2|CASE
A 61-year-old female suffering from aggravating chest distress and shortness of breath for a year was admitted to our Department of Cardiology. The patient with a history of chronic renal insufficiency had undergone mechanical MVR and CABG 7 years before admission. On physical examination, her blood pressure was 90/57 mmHg, heart rate was 84 beats/minute. Lung breaths sounded clear. Cardiac examination revealed a grade 4/6 systolic murmur and a diastolic murmur in the auscultation area of the aortic valve.

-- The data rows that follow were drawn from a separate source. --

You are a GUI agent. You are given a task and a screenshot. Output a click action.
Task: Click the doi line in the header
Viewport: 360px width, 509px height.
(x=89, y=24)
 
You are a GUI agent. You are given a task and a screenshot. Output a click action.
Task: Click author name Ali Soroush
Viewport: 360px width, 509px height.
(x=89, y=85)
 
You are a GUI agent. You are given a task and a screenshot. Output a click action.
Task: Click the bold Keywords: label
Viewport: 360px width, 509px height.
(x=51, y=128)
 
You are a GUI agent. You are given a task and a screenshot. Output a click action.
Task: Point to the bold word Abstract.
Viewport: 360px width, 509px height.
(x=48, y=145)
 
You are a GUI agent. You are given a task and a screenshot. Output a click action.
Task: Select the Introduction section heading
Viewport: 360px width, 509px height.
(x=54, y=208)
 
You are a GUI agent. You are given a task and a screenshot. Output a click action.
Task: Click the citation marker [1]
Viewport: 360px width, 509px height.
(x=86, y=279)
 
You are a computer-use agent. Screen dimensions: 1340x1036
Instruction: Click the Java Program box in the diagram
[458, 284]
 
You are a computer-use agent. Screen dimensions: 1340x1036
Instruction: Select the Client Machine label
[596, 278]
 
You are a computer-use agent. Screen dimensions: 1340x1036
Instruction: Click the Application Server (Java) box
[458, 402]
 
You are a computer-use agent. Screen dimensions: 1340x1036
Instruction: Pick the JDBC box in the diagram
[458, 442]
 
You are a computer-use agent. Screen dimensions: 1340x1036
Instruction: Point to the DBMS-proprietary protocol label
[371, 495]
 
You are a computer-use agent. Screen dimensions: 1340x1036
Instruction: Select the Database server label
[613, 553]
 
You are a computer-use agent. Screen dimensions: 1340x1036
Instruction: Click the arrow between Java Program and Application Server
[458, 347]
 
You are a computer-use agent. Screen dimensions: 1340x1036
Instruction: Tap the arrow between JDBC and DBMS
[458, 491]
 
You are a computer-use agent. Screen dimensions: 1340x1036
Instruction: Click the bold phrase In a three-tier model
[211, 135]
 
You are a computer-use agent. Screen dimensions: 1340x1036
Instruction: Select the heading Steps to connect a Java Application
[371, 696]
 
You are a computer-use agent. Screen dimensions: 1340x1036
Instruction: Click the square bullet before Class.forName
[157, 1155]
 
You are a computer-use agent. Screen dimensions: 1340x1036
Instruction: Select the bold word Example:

Transthoracic echocardiography showed calcified aortic valve with small aortic annulus for a diameter of 16.6 mm, as well as severe stenosis and moderate regurgitation, accompanied by hypokinesis of the left ventricular wall, the peak flow velocity of 4.28 m/second, peak across aortic valve gradient of 73.4 mmHg, mean gradient of 44 mmHg, and a calculated aortic valve area of 0.33 cm2. The left ventricular end-diastolic diameter was 67.1 mm. The left ventricular ejection fraction was 26%. Thoracic computed tomography (CT) showed severe and diffuse calcifications of the coarctated ascending aorta (a porcelain aorta) and aortic arch (Fig.1A), with an aortic root diameter of 14.6 mm and an internal diameter of 14.0 mm. The calculated European system for cardiac operative risk evaluation (EuroSCORE) II mortality was 72.04 %.
Under general anesthesia, the patient was placed in the right decubitus position with hips externally rotated to allow access to the left femoral vessels. Cardiopulmonary bypass was established between the left femoral artery and vein. A left lateral thoracotomy was performed through the sixth intercostal space to show both the left ventricular apex and the descending thoracic aorta. After systemic heparinization, the descending aorta was clamped, to which a 23-mm mechanical valved conduit was sewn in an end-to-side fashion. Under ventricular fibrillation induced with hypothermia of 25 ℃, the left ventricular apex was opened and the aortic valve was repaired by through the direct apical incision. Then a 26-mm vascular tube graft was anastomosed to the apical incision by 2-0 polypropylene sutures with pledgets. Finally, the two grafts were anastomosed together end-to-end with a continuous 4-0 polypropylene suture.
Postoperatively, the patient was treated with double therapy consisting of warfarin and aspirin. The patient was extubated 21 hours after the operation and was discharged from the hospital on day 18 after surgery in good condition. The pre-discharge echocardiography showed a decreased pressure gradient across the aortic valve (peak 29 mmHg, mean 11 mmHg) and an ejection fraction of 47.82 %, with the left ventricular end-diastolic diameter of 54.6 mm. Contrast-enhanced CT demonstrated a valved apico-aortic conduit with fluent blood flow (Fig.1B).